Virtually everyone who’s studied the legal system has heard the maxim that “ignorance of the law is no excuse”. In other words, you can’t claim to be exempt from liability under a law just because you didn’t know there was such a law.
For example, just because you didn’t know that the speed limit was 45 MPH at a particular stretch in the road will not excuse you from being ticketed for driving 60. Similarly, you can’t claim to be exempt from being charged with someone’s murder by arguing that you had no idea that murder was a crime.
In fact, presuming that “ignorance of the law is no excuse” makes perfect sense—at least in a legal system that has only a relatively few laws.
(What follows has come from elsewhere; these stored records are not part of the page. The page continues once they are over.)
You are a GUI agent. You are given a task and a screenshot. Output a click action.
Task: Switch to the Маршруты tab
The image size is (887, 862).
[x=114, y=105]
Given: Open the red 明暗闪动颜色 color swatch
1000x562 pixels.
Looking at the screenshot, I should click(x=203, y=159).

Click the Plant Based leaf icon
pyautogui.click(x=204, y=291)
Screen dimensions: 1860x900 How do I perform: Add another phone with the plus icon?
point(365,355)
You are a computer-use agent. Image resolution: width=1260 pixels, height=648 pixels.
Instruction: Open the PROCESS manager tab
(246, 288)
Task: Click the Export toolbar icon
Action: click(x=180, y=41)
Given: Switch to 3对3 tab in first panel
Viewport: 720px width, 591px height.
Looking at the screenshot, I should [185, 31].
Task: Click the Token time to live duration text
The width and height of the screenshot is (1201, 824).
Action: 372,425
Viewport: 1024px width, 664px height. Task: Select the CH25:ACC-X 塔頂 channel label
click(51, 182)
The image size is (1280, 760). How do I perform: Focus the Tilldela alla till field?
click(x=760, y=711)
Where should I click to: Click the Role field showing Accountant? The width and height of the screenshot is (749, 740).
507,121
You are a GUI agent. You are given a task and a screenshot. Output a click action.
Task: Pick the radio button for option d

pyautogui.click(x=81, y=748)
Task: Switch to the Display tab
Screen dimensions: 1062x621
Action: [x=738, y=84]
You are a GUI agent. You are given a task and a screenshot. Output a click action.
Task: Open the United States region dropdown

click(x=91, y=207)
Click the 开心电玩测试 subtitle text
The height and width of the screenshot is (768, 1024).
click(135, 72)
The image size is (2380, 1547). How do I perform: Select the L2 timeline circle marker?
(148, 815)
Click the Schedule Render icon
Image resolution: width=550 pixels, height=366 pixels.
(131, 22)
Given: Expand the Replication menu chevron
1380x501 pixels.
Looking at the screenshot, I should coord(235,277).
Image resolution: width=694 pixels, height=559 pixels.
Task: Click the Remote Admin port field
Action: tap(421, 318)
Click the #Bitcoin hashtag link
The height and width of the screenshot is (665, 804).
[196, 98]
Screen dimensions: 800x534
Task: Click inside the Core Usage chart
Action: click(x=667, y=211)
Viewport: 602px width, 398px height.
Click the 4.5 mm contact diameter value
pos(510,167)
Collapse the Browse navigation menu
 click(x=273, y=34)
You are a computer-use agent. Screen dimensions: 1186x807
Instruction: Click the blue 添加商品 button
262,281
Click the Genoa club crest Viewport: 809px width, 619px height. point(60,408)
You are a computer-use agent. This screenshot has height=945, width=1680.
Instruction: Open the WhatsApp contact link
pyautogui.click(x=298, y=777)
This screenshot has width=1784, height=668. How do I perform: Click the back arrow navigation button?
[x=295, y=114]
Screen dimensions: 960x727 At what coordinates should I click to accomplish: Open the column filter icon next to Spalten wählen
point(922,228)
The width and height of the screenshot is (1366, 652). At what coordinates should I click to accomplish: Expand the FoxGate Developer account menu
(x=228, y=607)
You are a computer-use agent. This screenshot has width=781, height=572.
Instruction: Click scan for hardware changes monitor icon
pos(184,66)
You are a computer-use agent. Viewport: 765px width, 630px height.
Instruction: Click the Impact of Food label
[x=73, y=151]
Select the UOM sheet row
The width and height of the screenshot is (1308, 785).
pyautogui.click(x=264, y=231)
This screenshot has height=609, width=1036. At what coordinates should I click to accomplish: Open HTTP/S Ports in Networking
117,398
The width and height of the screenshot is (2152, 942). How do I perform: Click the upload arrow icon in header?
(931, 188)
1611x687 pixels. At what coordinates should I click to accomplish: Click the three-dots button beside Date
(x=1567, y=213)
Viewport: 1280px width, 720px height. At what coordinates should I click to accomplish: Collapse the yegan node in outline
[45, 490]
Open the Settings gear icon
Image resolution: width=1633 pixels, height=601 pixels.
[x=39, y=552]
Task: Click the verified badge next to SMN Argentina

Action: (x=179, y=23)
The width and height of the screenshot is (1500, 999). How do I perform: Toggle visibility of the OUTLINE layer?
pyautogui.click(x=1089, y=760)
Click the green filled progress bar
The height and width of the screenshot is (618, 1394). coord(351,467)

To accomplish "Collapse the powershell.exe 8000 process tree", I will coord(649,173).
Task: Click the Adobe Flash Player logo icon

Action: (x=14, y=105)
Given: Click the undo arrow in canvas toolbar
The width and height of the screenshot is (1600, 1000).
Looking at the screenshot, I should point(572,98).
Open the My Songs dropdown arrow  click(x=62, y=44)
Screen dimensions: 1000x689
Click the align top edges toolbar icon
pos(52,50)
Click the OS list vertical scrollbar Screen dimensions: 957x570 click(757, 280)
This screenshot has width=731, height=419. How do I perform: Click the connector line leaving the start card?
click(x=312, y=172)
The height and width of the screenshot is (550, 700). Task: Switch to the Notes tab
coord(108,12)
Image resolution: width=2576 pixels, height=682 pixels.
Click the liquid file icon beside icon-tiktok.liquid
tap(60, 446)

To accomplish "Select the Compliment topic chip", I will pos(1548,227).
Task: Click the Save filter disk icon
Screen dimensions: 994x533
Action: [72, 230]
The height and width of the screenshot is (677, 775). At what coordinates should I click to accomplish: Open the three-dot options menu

For example, under the Ten Commandments, if you’re caught fornicating with your boss’s wife, you can’t argue that—“Gee, I’d never heard that ‘Thou Shalt Not Commit Adultery’—I had no idea that sleeping with my boss’s wife was wrong.” No one will accept the argument that you were ignorant of one of the only ten laws you’re subject to.
Similarly, there are reportedly 613 “commandments” in the Torah. It’s harder to know 613 laws, but it’s doable. Therefore, every Jew is presumed to know those 613 laws and can’t duck liability for breaking any of them on a claim of “ignorance”.
Today, however, we live in a society that is probably generating 613 new laws, rule and regulations (local, state and federal) almost every day (surely, every month). Our Congress passes laws every day that they don’t bother to read. Thus, even Congress is truly ignorant of the very laws that it enacts.